Online news is too freely available for Rupert Murdoch’s global paywall plan to work, according to Google (NSDQ: GOOG) CEO Eric Schmidt. Speaking in a Q&A session at the Royal Televison Society Convention in Cambridge, England, on Thursday the search giant boss said via video link that while WSJ.com had succeeded in selling public subscriptions to finance professionals, “in general these models have not worked for general public consumption because there are enough free sources that the marginal value of paying is not justified based on the incremental value of quantity.” (via Reuters.com)
He continues: “So my guess is for niche and specialist markets … it will be possible to do it but I think it is unlikely that you will be able to do it for all news.” So Schmidt backs WSJ and FT.com to carry on profiting from paywalls, but gives Murdoch no chance of succeeding with charging models on News Corp.’s mass market, general interest titles such as the New York Post, The Sun or The Australian.
It’s not exactly a helpful comment from Schmidt, given his company’s strained relationship with the news biz and its recent overtures to publishers: Google is for the first time (albeit on an experimental level) sharing revenue with news publishes via the Fast Flip project and has offered to help the paid content cause by sharing micropayment tools. But you can’t blame Schmidt for saying what many of us are thinking: it’s going to be an uphill struggle to convince a generation used to free online content to suddenly start paying for it.

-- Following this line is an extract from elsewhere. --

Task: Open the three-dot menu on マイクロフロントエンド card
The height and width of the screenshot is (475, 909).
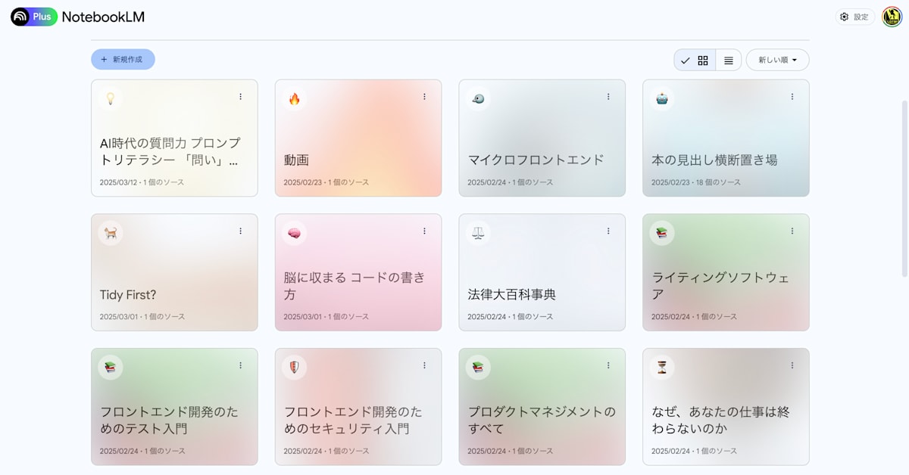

Murdoch’s paid content battleplan has moved from online to mobile, with the announcement that WSJ’s BlackBerry mobile app will be paid-for from next month. But so far, no News Corp (NYSE: NWS). site has followed WSJ in charging for content and the rhetoric is yet to backed up with action. The company’s UK wing is preparing Sundaytimes.co.uk, a companion site to the Sunday Times broadsheet title, which will come complete with online-only content and staff. Given the timing of Murdoch’s announcement, that site could well be used as a test bed for general interest paid content.